• EXERCISE:
Copy each line of the data beneath in which the word "agent" appears.

• DATA TO EXAMINE:
######
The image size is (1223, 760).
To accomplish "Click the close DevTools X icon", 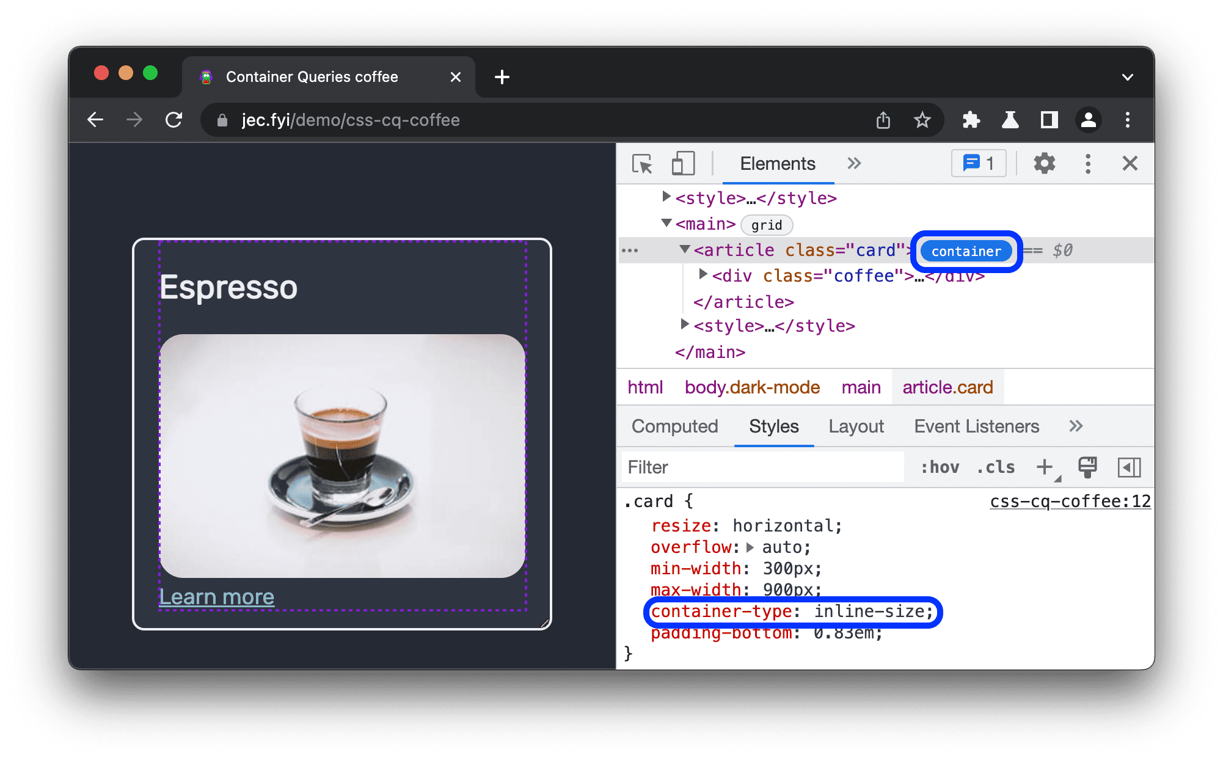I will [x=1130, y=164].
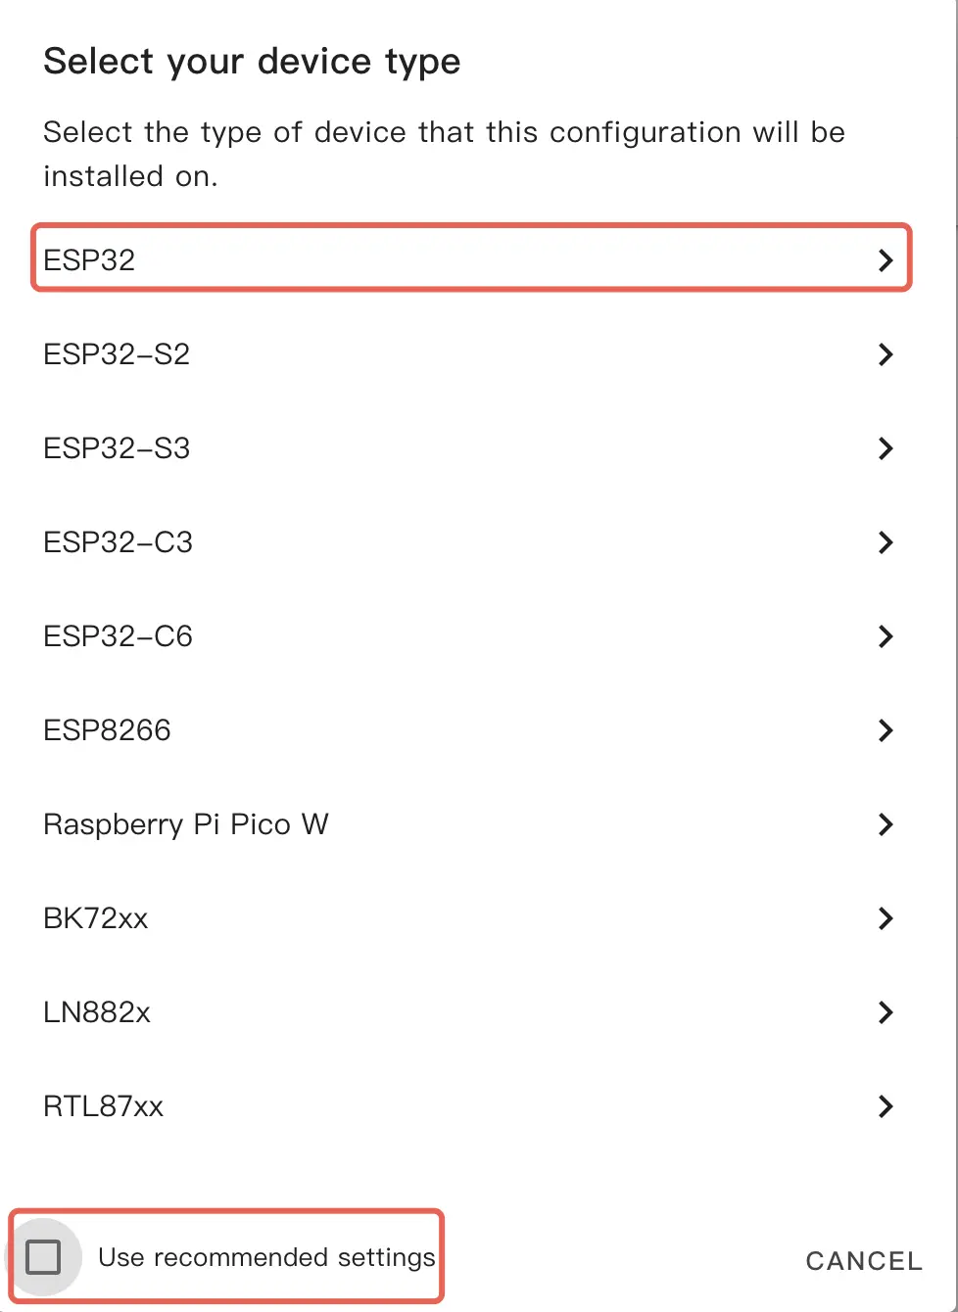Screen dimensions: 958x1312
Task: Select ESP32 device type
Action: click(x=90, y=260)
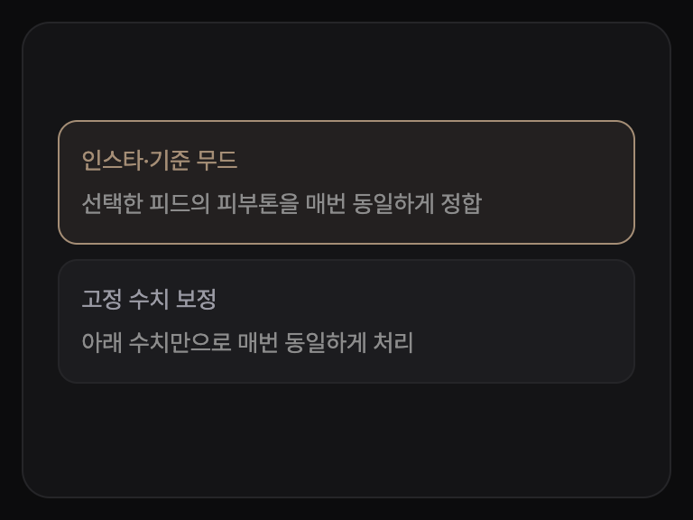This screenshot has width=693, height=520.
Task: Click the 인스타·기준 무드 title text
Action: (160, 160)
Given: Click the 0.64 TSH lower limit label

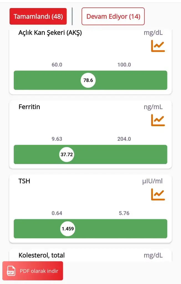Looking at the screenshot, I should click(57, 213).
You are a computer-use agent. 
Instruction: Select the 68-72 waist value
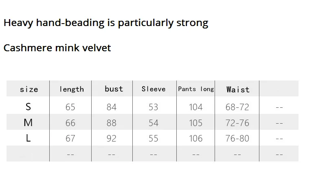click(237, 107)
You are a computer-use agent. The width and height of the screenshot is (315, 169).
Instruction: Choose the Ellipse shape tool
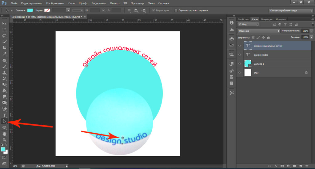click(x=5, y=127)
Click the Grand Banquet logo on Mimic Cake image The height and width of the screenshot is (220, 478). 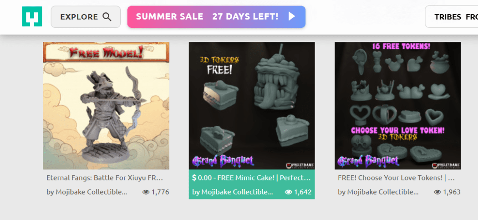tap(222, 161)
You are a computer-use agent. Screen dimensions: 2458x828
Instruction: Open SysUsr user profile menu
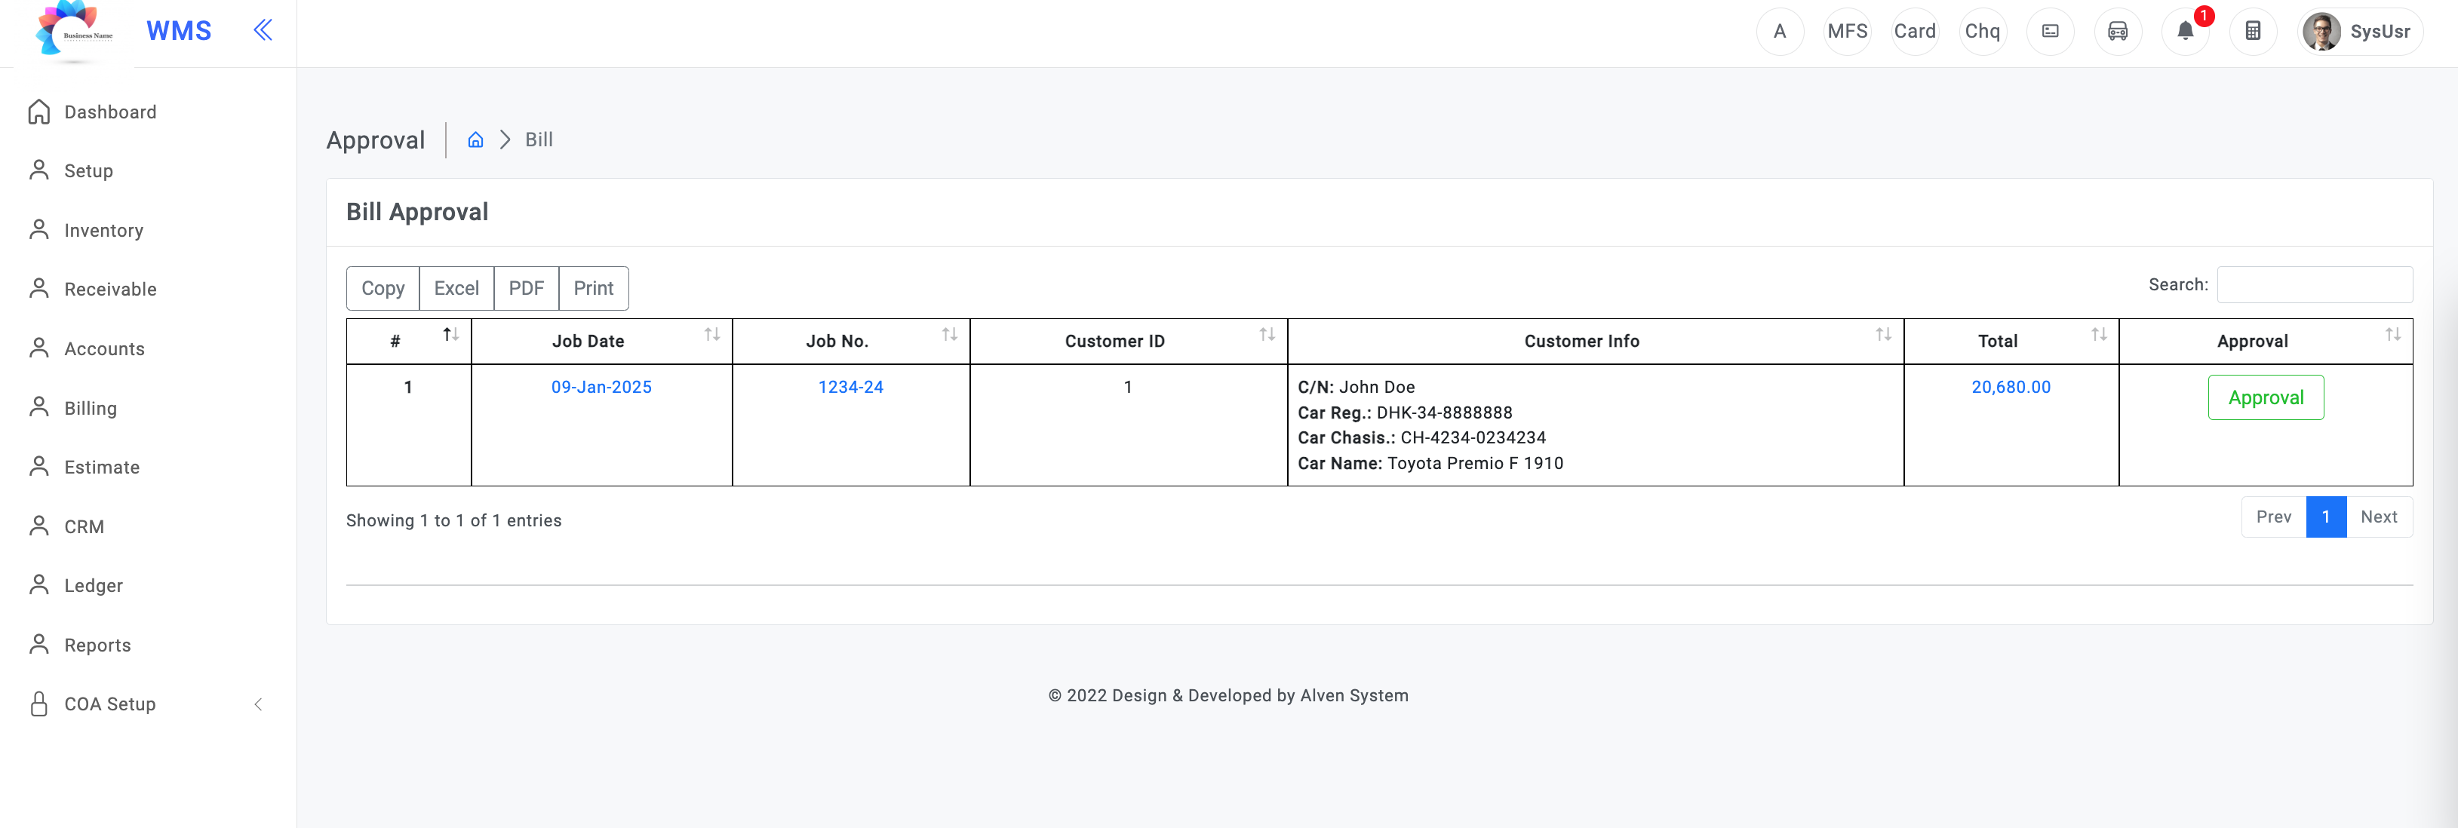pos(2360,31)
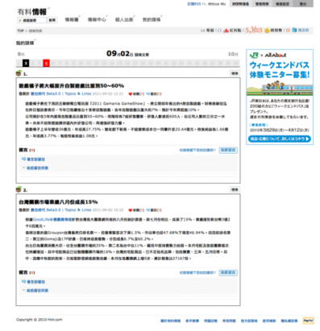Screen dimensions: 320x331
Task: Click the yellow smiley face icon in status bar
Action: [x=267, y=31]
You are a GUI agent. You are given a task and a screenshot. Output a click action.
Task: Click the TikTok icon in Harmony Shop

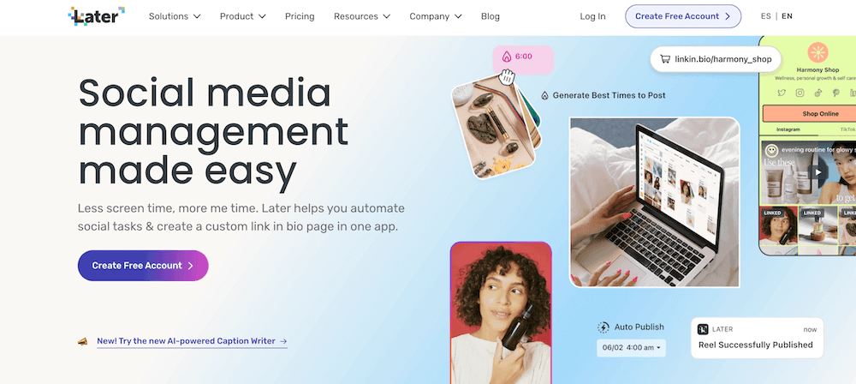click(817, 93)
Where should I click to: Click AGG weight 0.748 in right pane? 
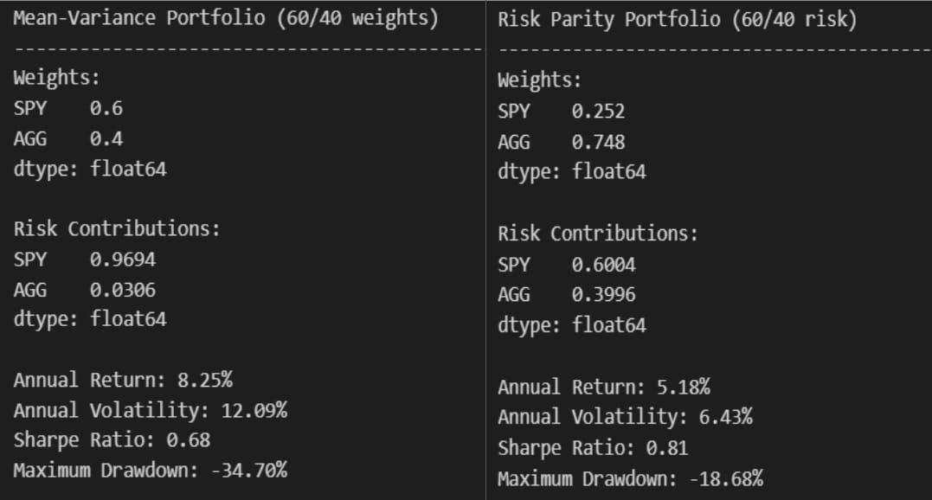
######
• ANSWER TO THIS EXERCISE:
You are a computer-use agent. 
You are a computer-use agent. The width and height of the screenshot is (315, 169).
You are a computer-use agent. Screen dimensions: 2458x828
You are a GUI agent. You are given a task and a screenshot. Output a click action.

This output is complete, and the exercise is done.